EXTRACT TO READ -
The tech industry has created more than its share of the rich and famous - from billionaire founders and investors, to CEOs who lead rock-star lives.
But those people didn't do it on their own.
So in honor of the unsung tech heroes who make their companies successful, Business Insider worked with Okta, with some help from Twilio, to create the Up And Comer Awards.
We began with Okta's 2019 Business at Work report, released in February. Because Okta offers an identity service that allows enterprise to manage employees access to other cloud computing apps, Okta has an inside view of which apps are successful and growing in popularity.
We asked the companies behind the most popular apps and services on the list to nominate an Up And Comer. This person had to be someone responsible for an important internal project, but who was not a founder.
We received two dozen nominees, with our panel of judges selecting a winner. That panel was comprised of Business Insider's Julie Bort, Okta CTO and EVP of Engineering Hector Aguilar, and Twilio Chief Product Officer Chee Chew. Judges scored each nomination on four criteria: the nominee's technical chops, the innovation of their projects, the impact those projects had on their companies, and the ingenuity of the projects and the person.
Here are the winners.
No. 11: Vicky Volvovski: Helping people automate work
Name of winner: Vicky Volvovski
Title: Head of Platform and Core Product
Company: Zapier
Tenure at company: 4 years
Fun fact: Volvovski runs a food blog called Things I Made Today, created after her husband teased her she never cooked the same recipe twice. She started it as way to keep track of her recipes, and it became a passion project.
Why she won:
Zapier is a popular platform for workflow automation, connecting the apps that people love to use. Volvovski leads the core product, which hosts integrations for more than 1,400 apps.
She came to this company-wide leadership position from a technical support role, where she built Zapier's first internal issue tracking system. That system helps the company maintain the health of thousands of integrations.
Her work is one reason why Zapier has been profitable since 2014, and in 2018 said it was on track to do $50 million in annual recurring revenue. It is currently used by over 3 million people.
No. 10: Jason Mills: Taking the pain out of expense reports
Name of winner: Jason Mills
Title: Director of Product and Customers
Company: Expensify
Tenure at company: 8 years
Fun fact: When Mills isn't working he's competing in ultra-marathons, running races longer than the standard 26.2-mile marathon — often double or more the distance.
Why he won:
As director of product and customers at Expensify, Jason is responsible for the relationship between users and the product. He and his team have helped the company grow to over 60,000 customers worldwide.
Mills joined Expensify as employee number 15. The mobile app uses photos and AI to take the pain out of expense reports, and now connects with 98% of US banks and credit cards to automate reconciliation, as well as a growing roster of international banks. It also automatically tracks receipts from travel companies like Uber, Lyft, and HotelTonight.
Mills oversaw integration of Expensify with Okta, which verifies the identity of people submitting and approving expenses.
Next up, Mills and his teams will oversee four big new features, known internally as Track, Submit, Collect, and Control. These will help people use Expensify as part of their everyday workflow.
Expensify's new take on the once-hated expense report is why, just in the last year, the company gained 10,000 new customers and one million new users.

SOURCE MATERIAL -
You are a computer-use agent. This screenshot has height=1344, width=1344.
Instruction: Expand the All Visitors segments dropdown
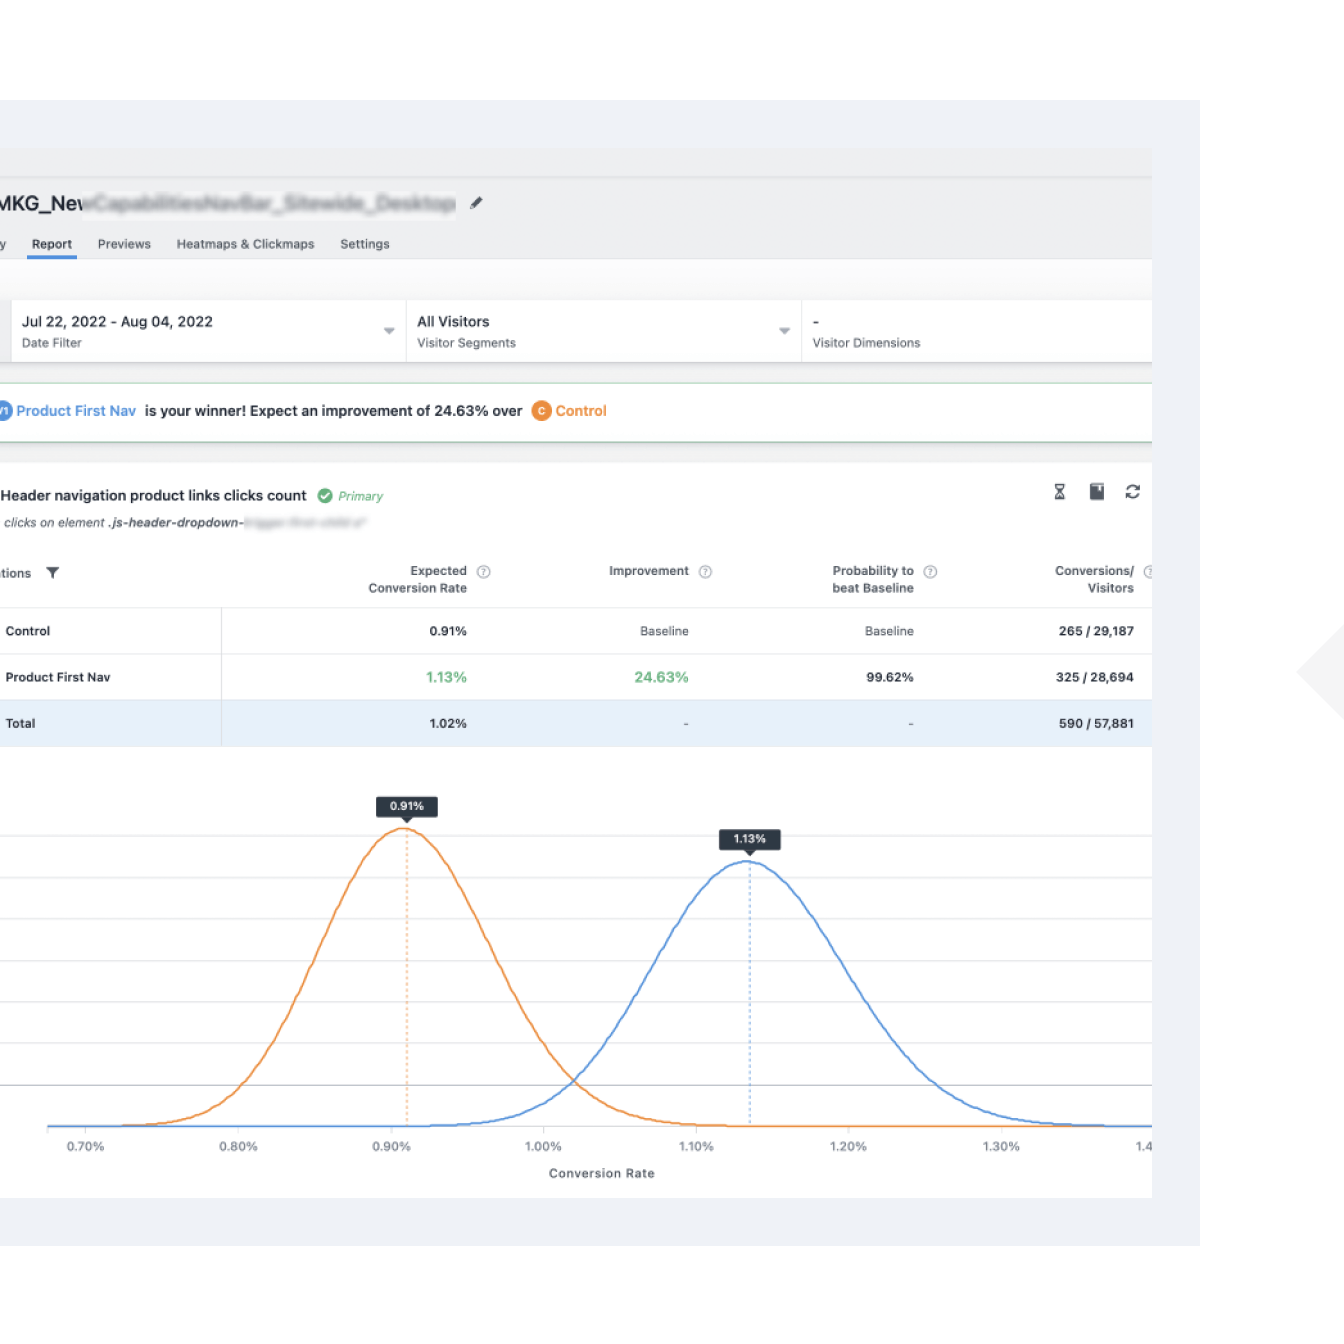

EXERCISE REQUIREMENTS -
Answer these questions from the article on the Up And Comer Awards:
(a) Who served on the panel of judges?
(b) What is the name of the food blog that Vicky Volvovski runs?
(c) What employee number was Jason Mills when he joined Expensify?

IN RESPONSE -
(a) Julie Bort of Business Insider, Okta CTO and EVP of Engineering Hector Aguilar, and Twilio Chief Product Officer Chee Chew.
(b) Things I Made Today.
(c) Employee number 15.